Checkpoint Zone
100-mile search exemption
For travelers in the American Southwest, brief Border Patrol interrogations at highway checkpoints are a familiar experience, courtesy of the "border search exception" to the Fourth Amendment.
Omar Ruiz-Perez was stopped along Interstate 19, south of Tucson, on January 19, 2011. Using guidelines specifically developed to identify trucks smuggling illegal drugs, Border Patrol agents directed the defendant to a secondary inspection area where X-rays of the vehicle revealed a hidden compartment full of narcotics. They did not suspect him of carrying illegal immigrants.
As the Supreme Court put it in the 1985 case United States v. Montoya de Hernandez, "automotive travelers may be stopped at fixed checkpoints near the border without individualized suspicion" for the sake of immigration control. But in the 2000 decision Indianapolis v. Edmond, the Court cautioned that "we cannot sanction stops justified only by the generalized and ever-present possibility that interrogation and inspection may reveal that any given motorist has committed some crime."

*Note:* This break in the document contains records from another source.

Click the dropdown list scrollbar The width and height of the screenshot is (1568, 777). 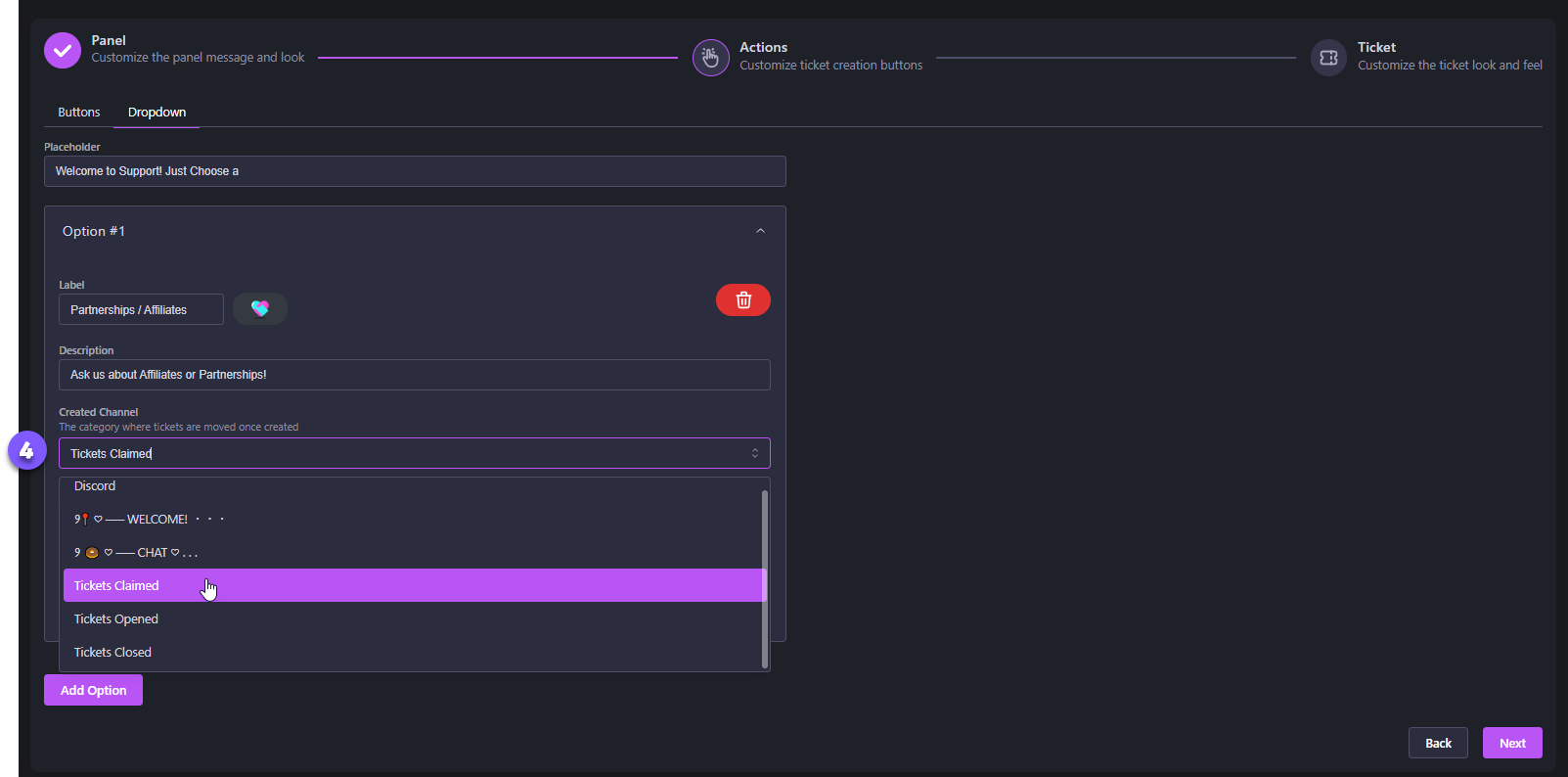(x=764, y=577)
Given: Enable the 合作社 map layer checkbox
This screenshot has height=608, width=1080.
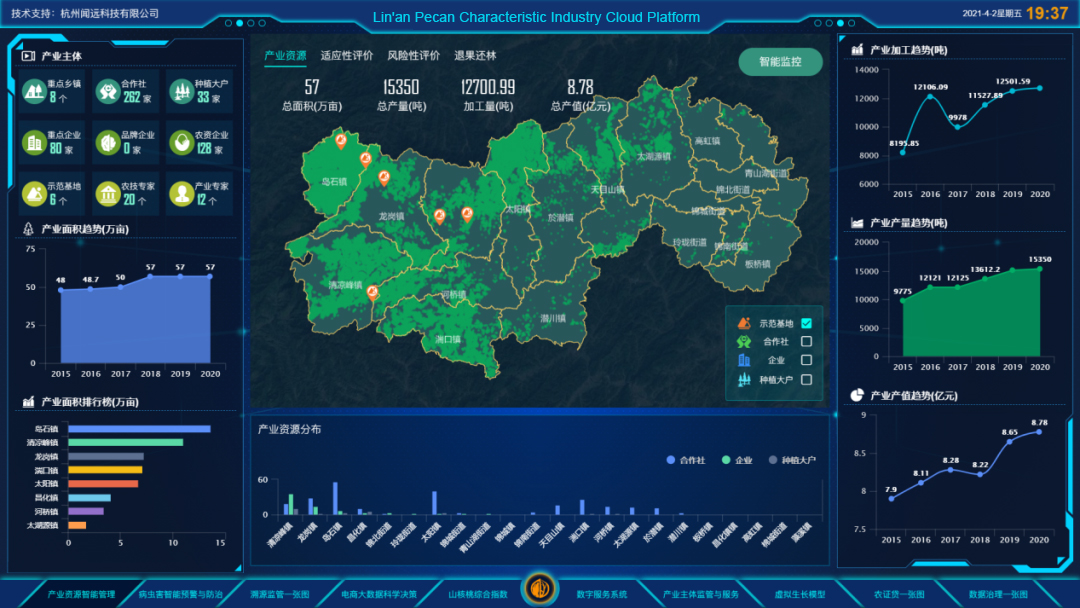Looking at the screenshot, I should (806, 342).
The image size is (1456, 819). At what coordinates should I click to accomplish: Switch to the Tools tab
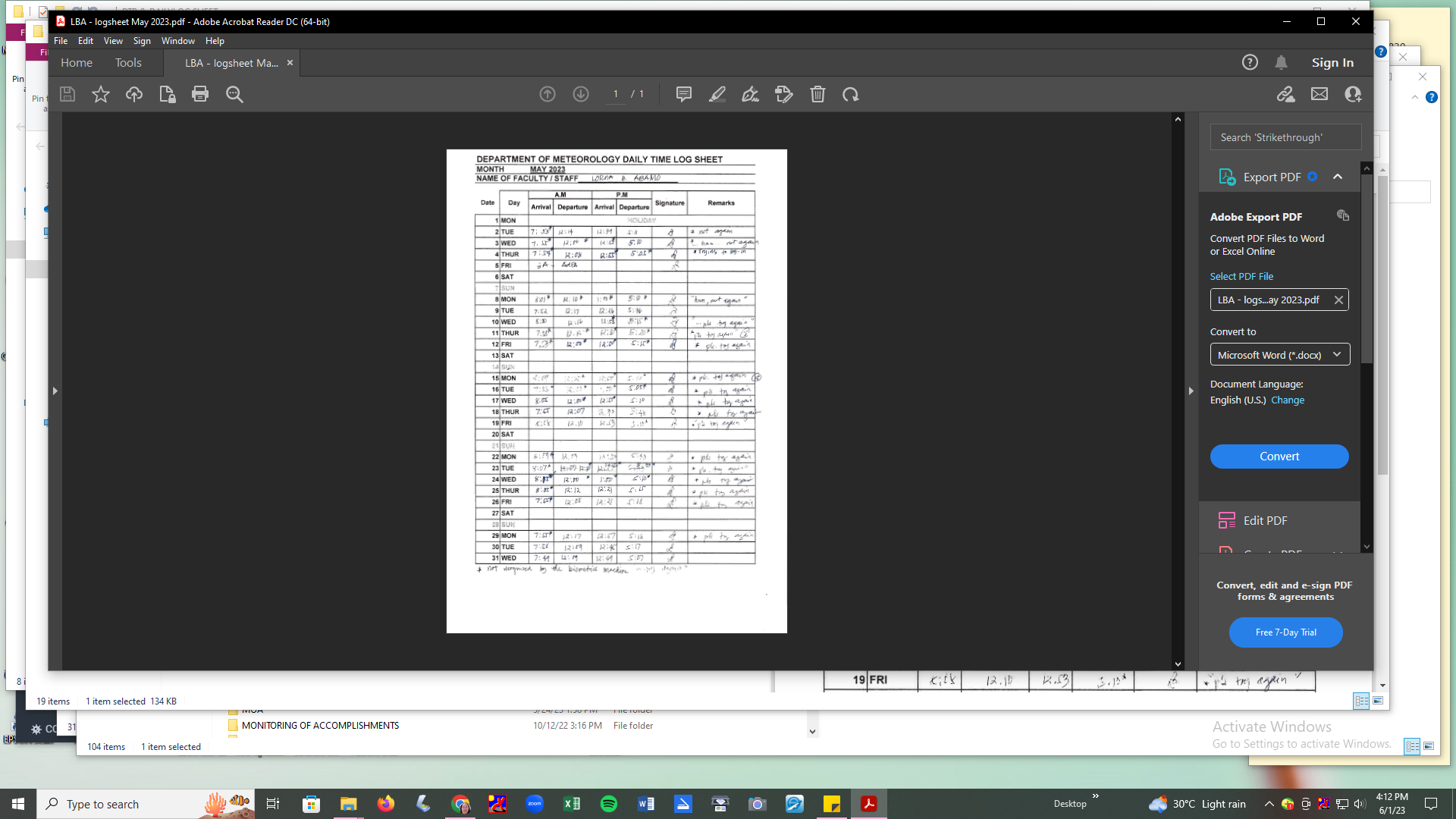[x=128, y=63]
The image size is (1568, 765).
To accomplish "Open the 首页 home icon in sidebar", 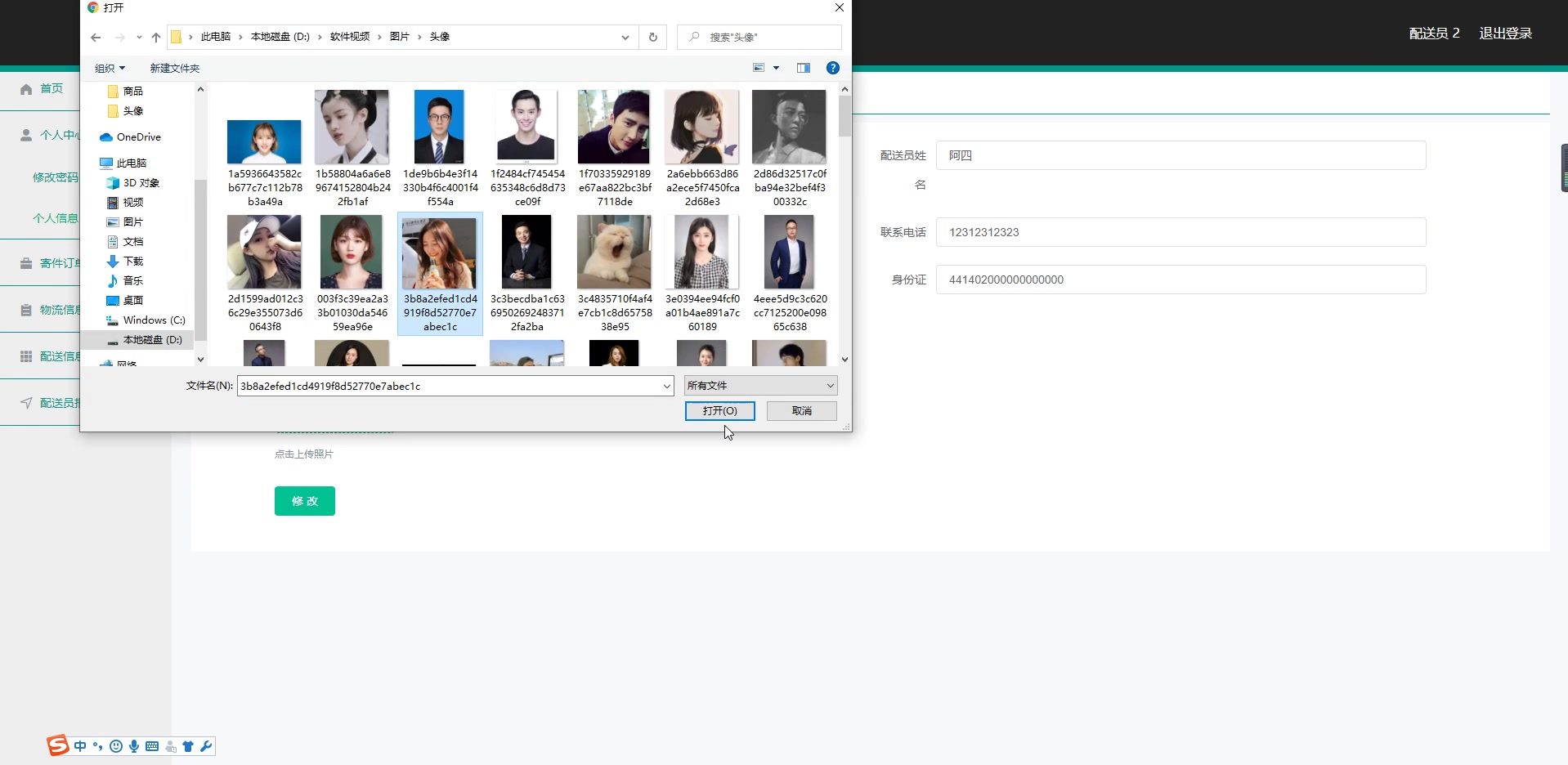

In April U.S. District Judge Jennifer G. Zipps nevertheless approved the Tucson search, writing that "agents could have objectively believed that Defendant's truck, based on its size, contained evidence of alien smuggling." Since the federal government applies the border search exception anywhere within 100 miles of an international boundary, the logic of this ruling potentially subjects two-thirds of the U.S. population to roadblocks aimed at revealing violations of any law, as long as law enforcement officials invoke immigration.